• Exercise goal
Repeat only the lines below from the one that contains "You are a computer-use" through the final line, exactly. Omit pictures.

• Given records
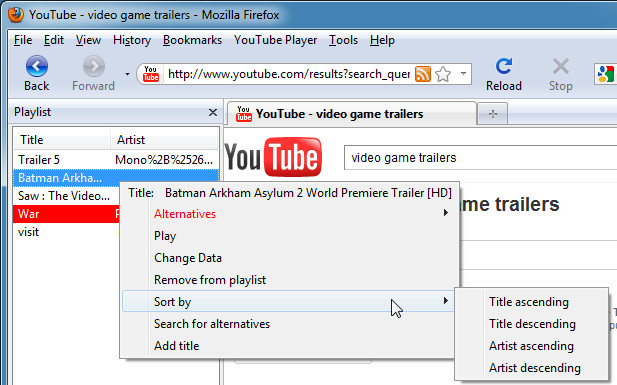This screenshot has height=385, width=617.
Task: Click the Stop loading X icon
Action: coord(561,66)
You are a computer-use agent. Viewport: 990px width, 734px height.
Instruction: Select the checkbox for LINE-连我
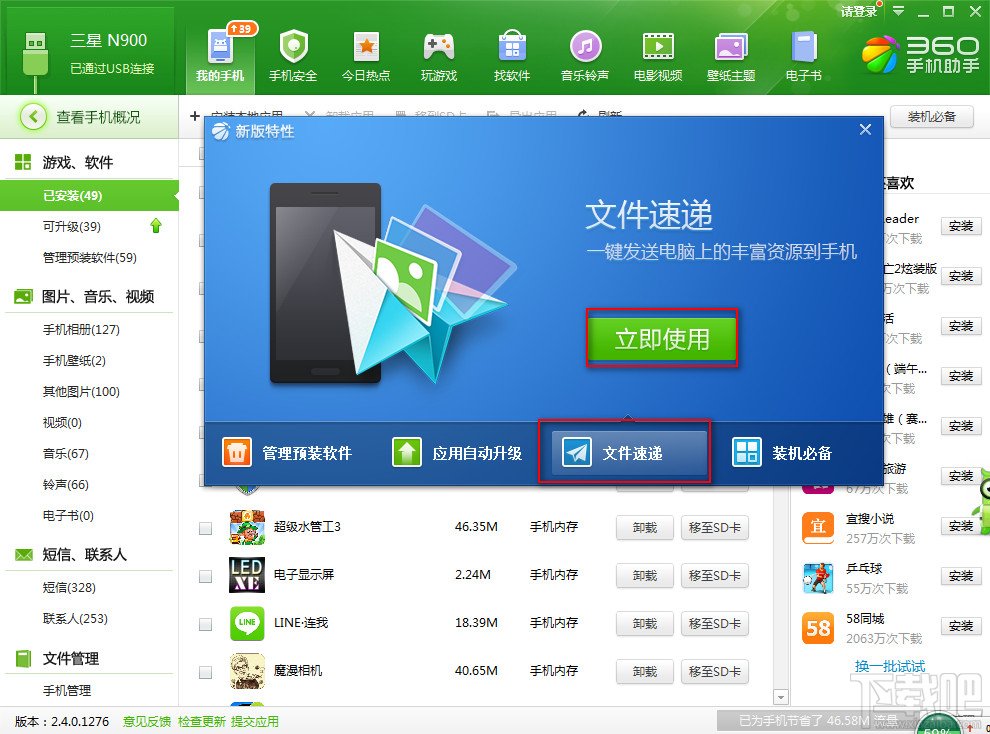205,623
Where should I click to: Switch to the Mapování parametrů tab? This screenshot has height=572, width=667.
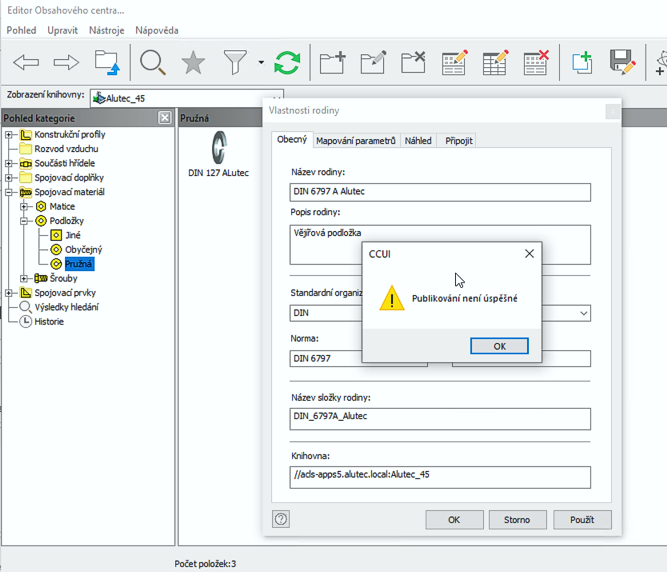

• Solution to the problem
You are a computer-use agent. Viewport: 990px width, 734px height.
Instruction: Select the checkbox for LINE-连我
205,623
Where should I click to: Switch to the Mapování parametrů tab? This screenshot has height=572, width=667.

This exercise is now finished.